| What you are asked to do |
Please copy, exactly and with no pictures, only the lines from the one containing "Screen dimensions: 1188x505" through the last line of the records.

(Saved entries)
───

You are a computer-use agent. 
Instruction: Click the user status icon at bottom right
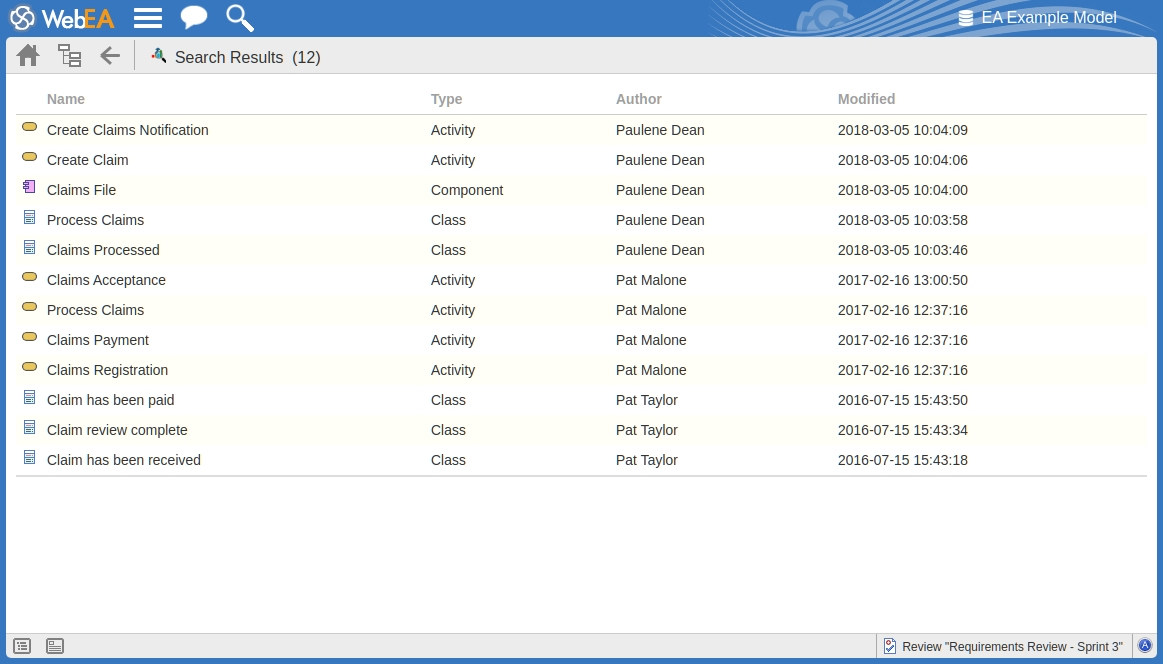[1145, 646]
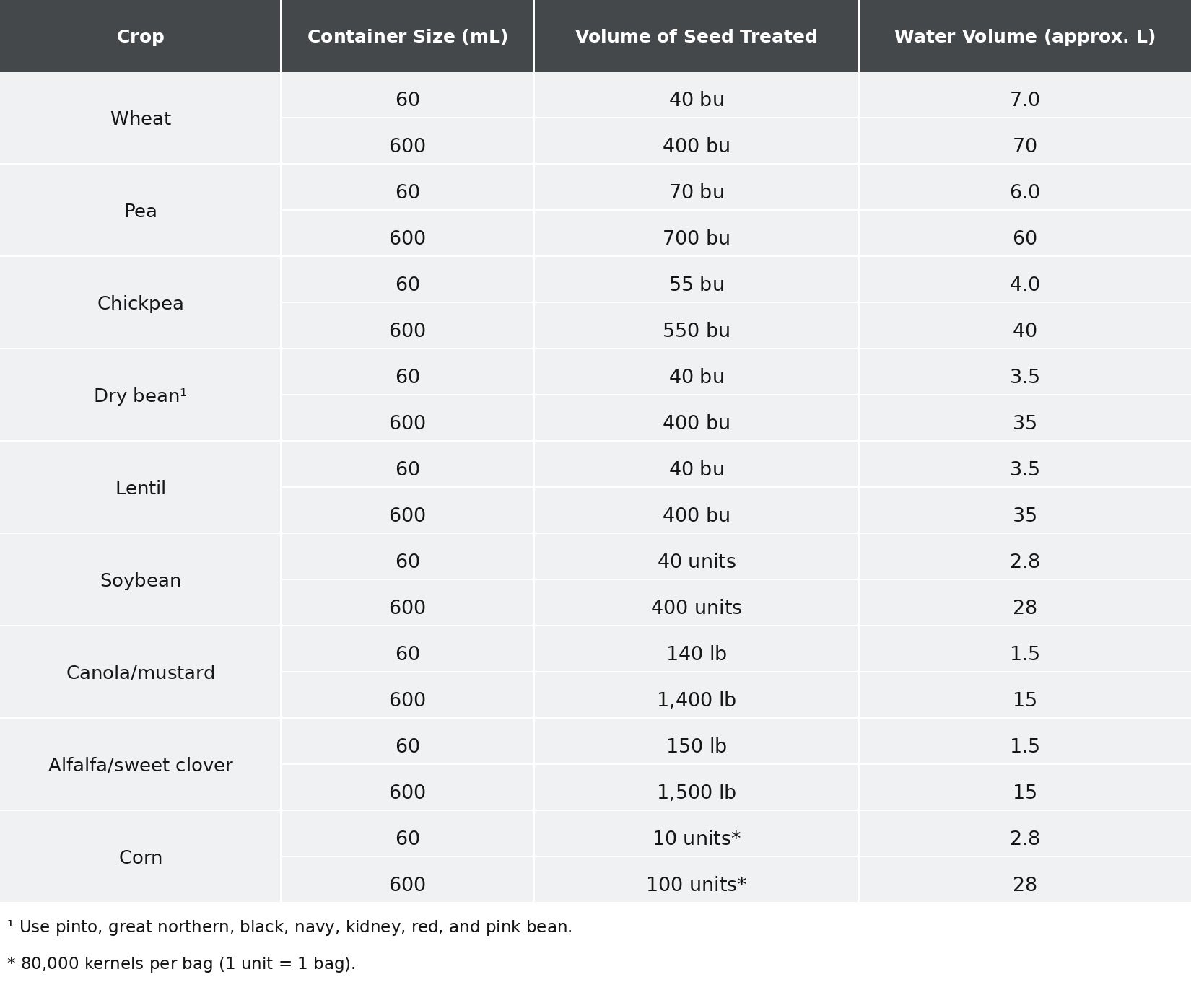Select the Dry bean crop cell
This screenshot has width=1191, height=1008.
coord(140,395)
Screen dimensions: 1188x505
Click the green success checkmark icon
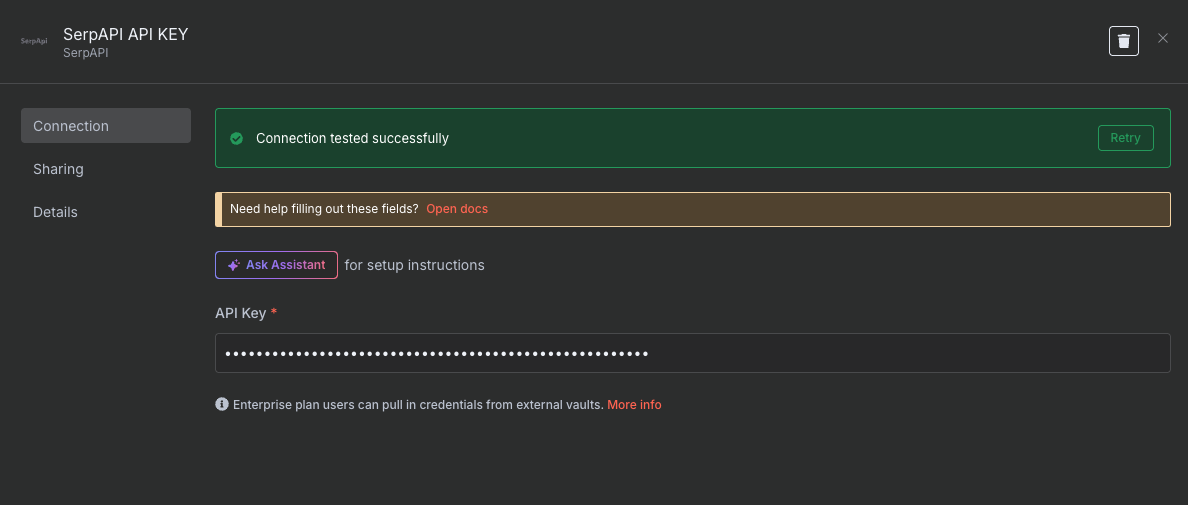click(x=236, y=139)
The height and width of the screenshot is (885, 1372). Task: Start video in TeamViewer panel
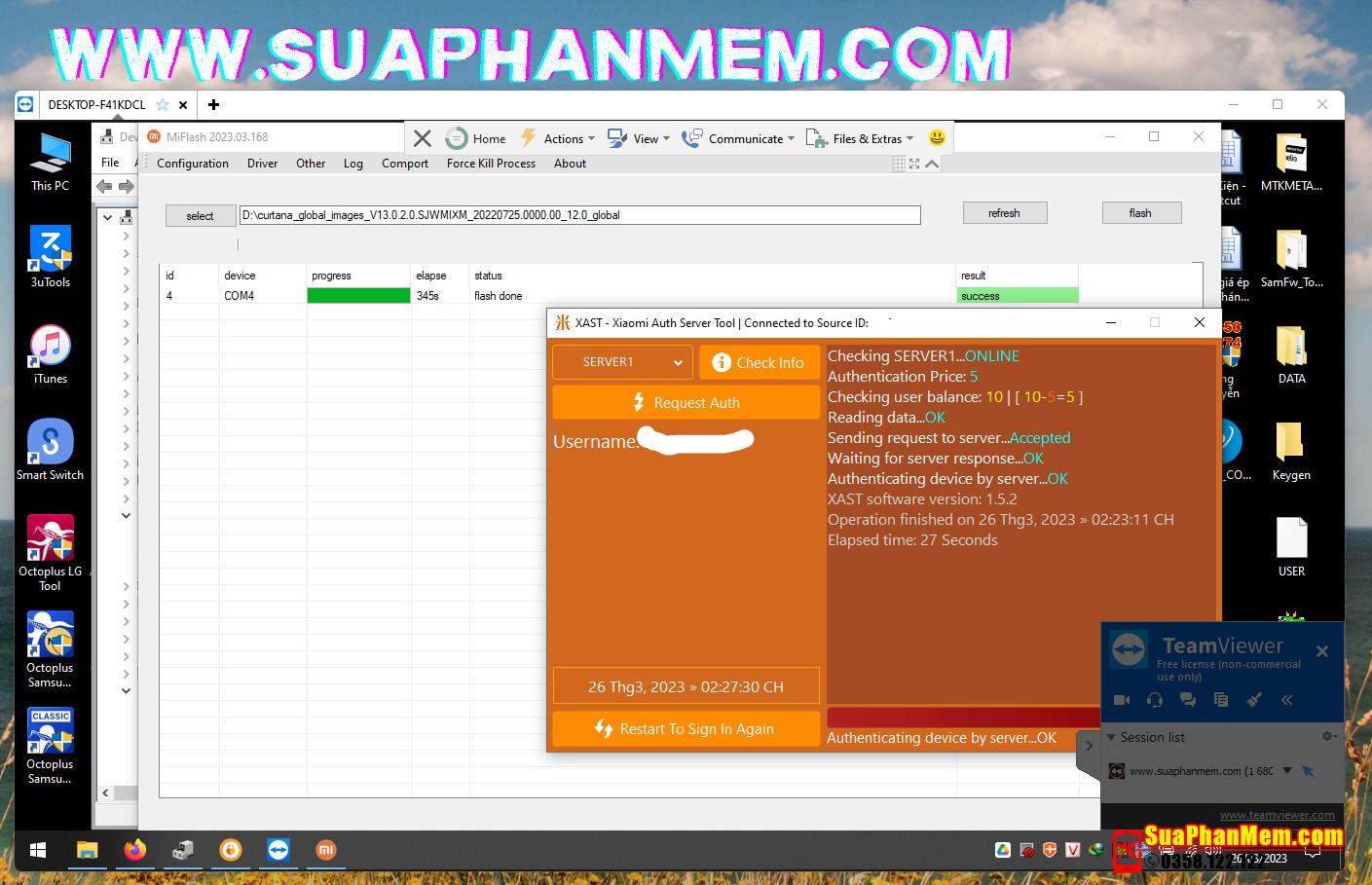click(x=1122, y=699)
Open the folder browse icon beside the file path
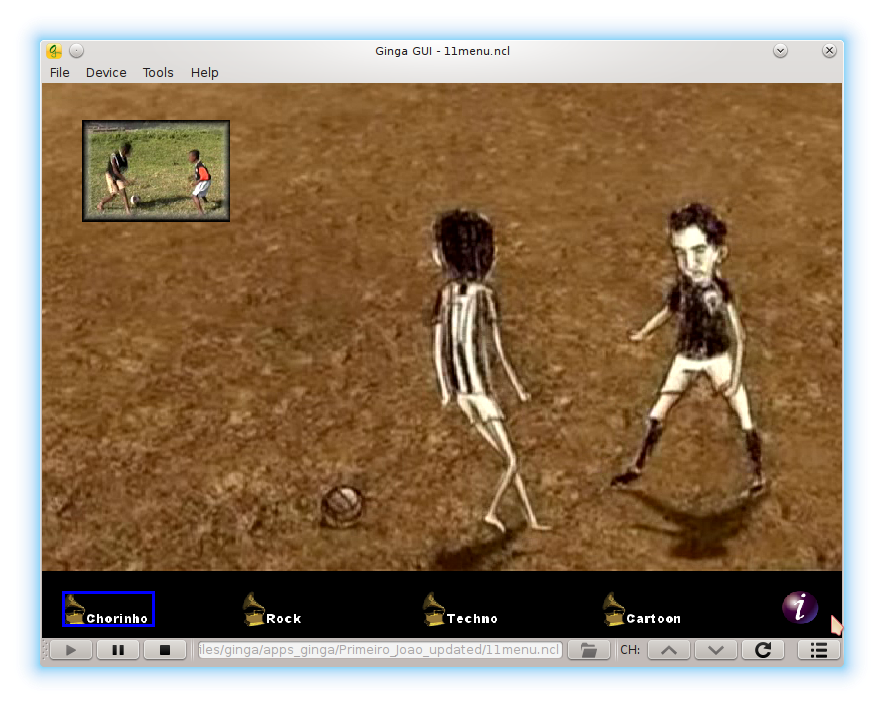 (589, 650)
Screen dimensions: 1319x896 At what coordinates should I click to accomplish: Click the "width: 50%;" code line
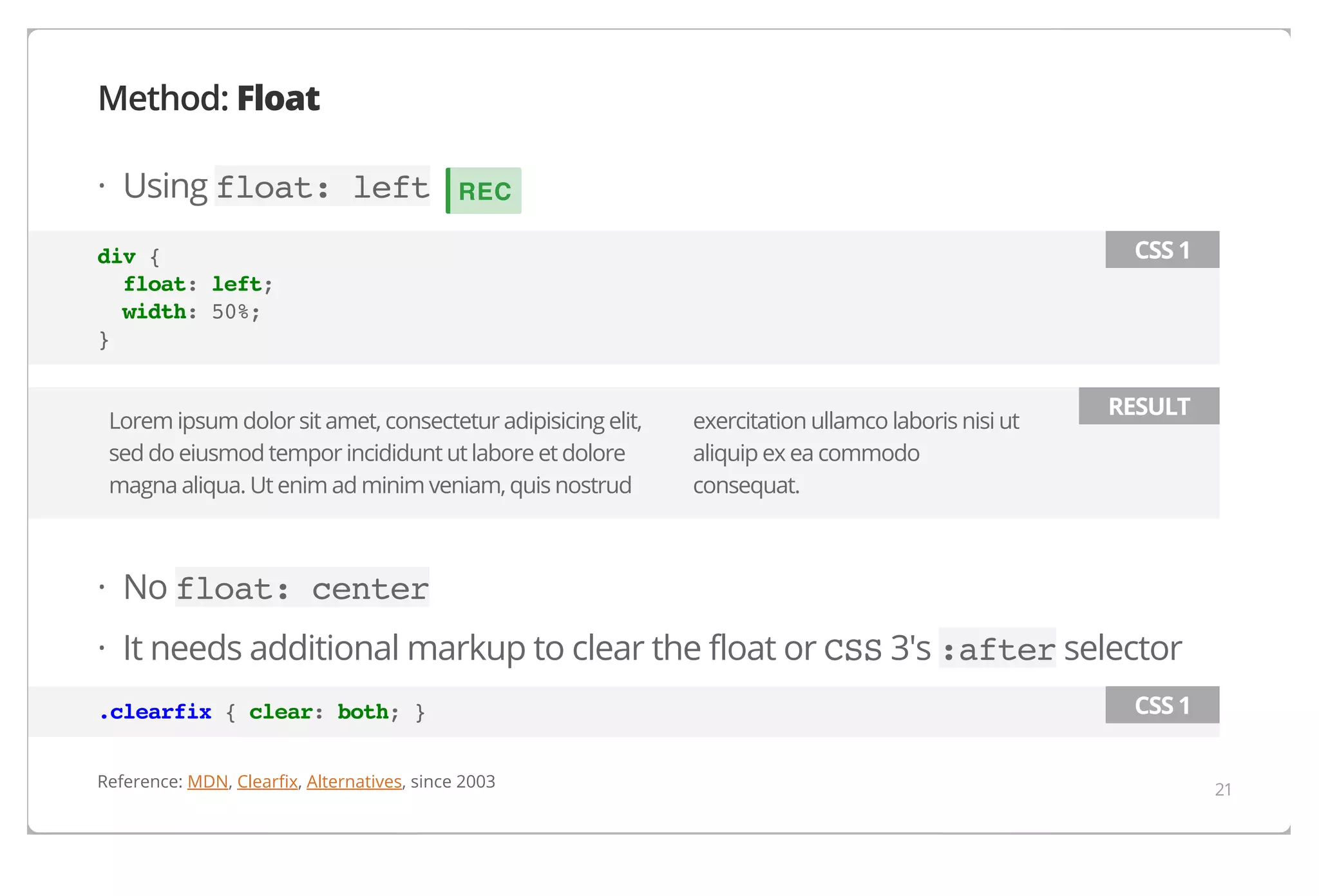click(x=191, y=312)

───

| Completed exercise |
Screen dimensions: 1188x505
Click the green success checkmark icon
click(x=236, y=139)
The height and width of the screenshot is (885, 1372). Task: Start video in TeamViewer panel
click(x=1122, y=699)
Open the folder browse icon beside the file path
 (589, 650)
Screen dimensions: 1319x896 At what coordinates should I click to accomplish: Click the "width: 50%;" code line
click(x=191, y=312)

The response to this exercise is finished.